Page.
--

It looked like the 9V-24V came from an external powersupply but the ground is connected to the Arduino. What is powering the arduino?
If it's a battery, where does the external powersupply's ground go? I don't see it connected to the sensor in this sample. I'm confused here, please help. Thanks!

Edit: To avoid confusion, this is not my schematic/system. I found this over the internet and confused where the ground connected from the external power source went on the sensor.

You've seen what?

Ground is connected in this image. To both the sensor (whatever it is) and the GND pin on the Arduino, follow the line that curiously starts out red then changes black halfway through.
It also shows Arduino +5V to the sensor VCC, depending on what that is, watch that it's well within the limits of the Arduino +5V regulator.
That power supply of unknown origin has 9-24V there, connected to nothing. I guess that's a Giga Wifi board? 9-24V in to the board is within spec, but I wouldn't recommend inputting a much higher voltage than is needed, the 9 volts from a good power supply (ie not a smoke alarm type 9V battery) is enough. More is just heat you don't need through the regulator.

I don't recognize that Arduino board. What is it?
24V may burn it out

In your other post

You seem to be using an Uno

I was thinking this one, which can handle it but there's no reason to put that much to it in any case that I can think of.

--

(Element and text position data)
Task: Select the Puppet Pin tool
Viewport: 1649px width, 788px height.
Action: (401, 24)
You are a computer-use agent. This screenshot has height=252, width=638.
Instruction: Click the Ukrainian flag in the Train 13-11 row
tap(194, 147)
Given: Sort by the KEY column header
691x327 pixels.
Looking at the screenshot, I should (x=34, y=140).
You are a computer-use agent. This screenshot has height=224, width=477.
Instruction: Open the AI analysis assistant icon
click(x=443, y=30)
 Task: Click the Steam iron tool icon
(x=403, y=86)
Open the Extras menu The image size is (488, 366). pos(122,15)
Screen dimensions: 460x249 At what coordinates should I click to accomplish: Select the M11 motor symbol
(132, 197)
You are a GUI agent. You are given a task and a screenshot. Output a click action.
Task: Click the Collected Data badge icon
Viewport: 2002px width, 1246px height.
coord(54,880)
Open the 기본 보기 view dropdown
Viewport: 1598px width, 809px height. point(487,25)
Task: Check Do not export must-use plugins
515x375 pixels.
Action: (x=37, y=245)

--

Task details.
Continue the forum thread about powering an Arduino and grounding an external supply, starting right after its final post.

Answer for this exercise.
https://docs.arduino.cc/hardware/giga-r1-wifi/#tech-specs

It's not what I was actually trying to ask here... But yes, it's an Uno board. I just wanna know where the ground connection from the external powersupply went cause I browsed some projects on YouTube and I saw the same with the Ground from the external power supply missing from the schematic. So I'm confused where it went.

Oh, I see now. The 9-24VDC here is IN for the soil sensor.
@kariman02 gee thanks for the clarity the first time (sarcasm).
Based on that other page, that could work but I don't love the 2*3.7V power plant for the entire rig. I don't love voltage step ups either, I prefer to step down with a buck converter. Since fully charged, the battery here will be just over 13 volts so I would still use the buck converter dialed in to very slightly more than 9 volts.
For power I would use a 12V, 5Ah (alarm system battery back up, often) SLA battery and create two power rails, a +12V and a +5V using two different sections of terminal strip/terminal block and a ground lug to connect all the grounds together and back to - on the battery.

Ground is ground. Everything goes back to the negative terminal on the battery (eventually if not directly), even things like a metal chassis in certain applications.
For your project, a terminal block would suffice here, too. Just use bits of 14 AWG wire to jumper between the terminals in the strip/block.
Google terminal block or terminal grounding block if you don't know what I mean.

Do you have a multimeter and access to a car? Try this: Put the positive probe on the positive battery terminal in the car and the negative probe anywhere with unpainted metal. Compare to your measurement of just measuring the car battery terminals.
Even the metal chassis is strapped to ground which leads back to the battery.

The other page is almost entirely not connected to this question, that's why I separated the topic. This was a question asking where the ground from the external power supply went.

The other topic was about whether the system for the battery in the schematic would work with the step up converters.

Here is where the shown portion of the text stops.